## RECORDS PROVIDED

════

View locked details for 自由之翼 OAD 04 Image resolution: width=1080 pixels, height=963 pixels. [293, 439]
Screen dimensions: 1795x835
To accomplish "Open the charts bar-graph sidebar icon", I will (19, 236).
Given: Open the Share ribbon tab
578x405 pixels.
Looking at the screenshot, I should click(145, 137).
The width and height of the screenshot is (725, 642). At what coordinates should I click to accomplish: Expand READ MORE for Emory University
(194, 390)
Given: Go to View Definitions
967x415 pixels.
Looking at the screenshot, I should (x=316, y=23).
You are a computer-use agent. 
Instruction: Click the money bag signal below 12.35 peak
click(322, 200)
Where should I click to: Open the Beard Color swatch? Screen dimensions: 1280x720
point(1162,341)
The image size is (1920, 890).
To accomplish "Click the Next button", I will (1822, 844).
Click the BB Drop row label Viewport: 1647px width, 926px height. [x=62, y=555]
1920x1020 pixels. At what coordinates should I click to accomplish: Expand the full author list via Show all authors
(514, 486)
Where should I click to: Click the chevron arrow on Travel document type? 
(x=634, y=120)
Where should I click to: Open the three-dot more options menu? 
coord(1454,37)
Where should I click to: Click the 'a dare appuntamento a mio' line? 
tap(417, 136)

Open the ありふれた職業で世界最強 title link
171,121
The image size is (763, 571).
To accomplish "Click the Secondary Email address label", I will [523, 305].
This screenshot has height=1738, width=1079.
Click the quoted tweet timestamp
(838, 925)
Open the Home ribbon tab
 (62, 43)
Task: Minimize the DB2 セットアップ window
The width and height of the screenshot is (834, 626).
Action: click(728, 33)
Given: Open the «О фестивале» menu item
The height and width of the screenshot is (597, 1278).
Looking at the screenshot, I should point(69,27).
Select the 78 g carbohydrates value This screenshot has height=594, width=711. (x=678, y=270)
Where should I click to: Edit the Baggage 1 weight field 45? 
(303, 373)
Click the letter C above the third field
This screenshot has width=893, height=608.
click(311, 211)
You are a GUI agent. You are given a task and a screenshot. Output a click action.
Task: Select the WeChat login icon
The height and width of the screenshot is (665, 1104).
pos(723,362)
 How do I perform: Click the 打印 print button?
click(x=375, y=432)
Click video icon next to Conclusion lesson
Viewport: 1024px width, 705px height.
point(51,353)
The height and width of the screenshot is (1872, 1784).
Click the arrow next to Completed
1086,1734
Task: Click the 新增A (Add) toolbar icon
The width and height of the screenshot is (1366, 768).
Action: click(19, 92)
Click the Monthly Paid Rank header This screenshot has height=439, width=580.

════

## TASK PROMPT
Your task is to write out every record exactly.

## FINAL ANSWER
View locked details for 自由之翼 OAD 04 Image resolution: width=1080 pixels, height=963 pixels. [293, 439]
Screen dimensions: 1795x835
To accomplish "Open the charts bar-graph sidebar icon", I will (19, 236).
Given: Open the Share ribbon tab
578x405 pixels.
Looking at the screenshot, I should click(145, 137).
The width and height of the screenshot is (725, 642). At what coordinates should I click to accomplish: Expand READ MORE for Emory University
(194, 390)
Given: Go to View Definitions
967x415 pixels.
Looking at the screenshot, I should (x=316, y=23).
You are a computer-use agent. 
Instruction: Click the money bag signal below 12.35 peak
click(322, 200)
Where should I click to: Open the Beard Color swatch? Screen dimensions: 1280x720
point(1162,341)
The image size is (1920, 890).
To accomplish "Click the Next button", I will (1822, 844).
Click the BB Drop row label Viewport: 1647px width, 926px height. [x=62, y=555]
1920x1020 pixels. At what coordinates should I click to accomplish: Expand the full author list via Show all authors
(514, 486)
Where should I click to: Click the chevron arrow on Travel document type? 
(x=634, y=120)
Where should I click to: Open the three-dot more options menu? 
coord(1454,37)
Where should I click to: Click the 'a dare appuntamento a mio' line? 
tap(417, 136)

Open the ありふれた職業で世界最強 title link
171,121
The image size is (763, 571).
To accomplish "Click the Secondary Email address label", I will [523, 305].
This screenshot has height=1738, width=1079.
Click the quoted tweet timestamp
(838, 925)
Open the Home ribbon tab
 (62, 43)
Task: Minimize the DB2 セットアップ window
The width and height of the screenshot is (834, 626).
Action: click(728, 33)
Given: Open the «О фестивале» menu item
The height and width of the screenshot is (597, 1278).
Looking at the screenshot, I should point(69,27).
Select the 78 g carbohydrates value This screenshot has height=594, width=711. (x=678, y=270)
Where should I click to: Edit the Baggage 1 weight field 45? 
(303, 373)
Click the letter C above the third field
This screenshot has width=893, height=608.
click(311, 211)
You are a GUI agent. You are given a task and a screenshot. Output a click action.
Task: Select the WeChat login icon
The height and width of the screenshot is (665, 1104).
pos(723,362)
 How do I perform: Click the 打印 print button?
click(x=375, y=432)
Click video icon next to Conclusion lesson
Viewport: 1024px width, 705px height.
point(51,353)
The height and width of the screenshot is (1872, 1784).
Click the arrow next to Completed
1086,1734
Task: Click the 新增A (Add) toolbar icon
The width and height of the screenshot is (1366, 768).
Action: click(19, 92)
Click the Monthly Paid Rank header This screenshot has height=439, width=580.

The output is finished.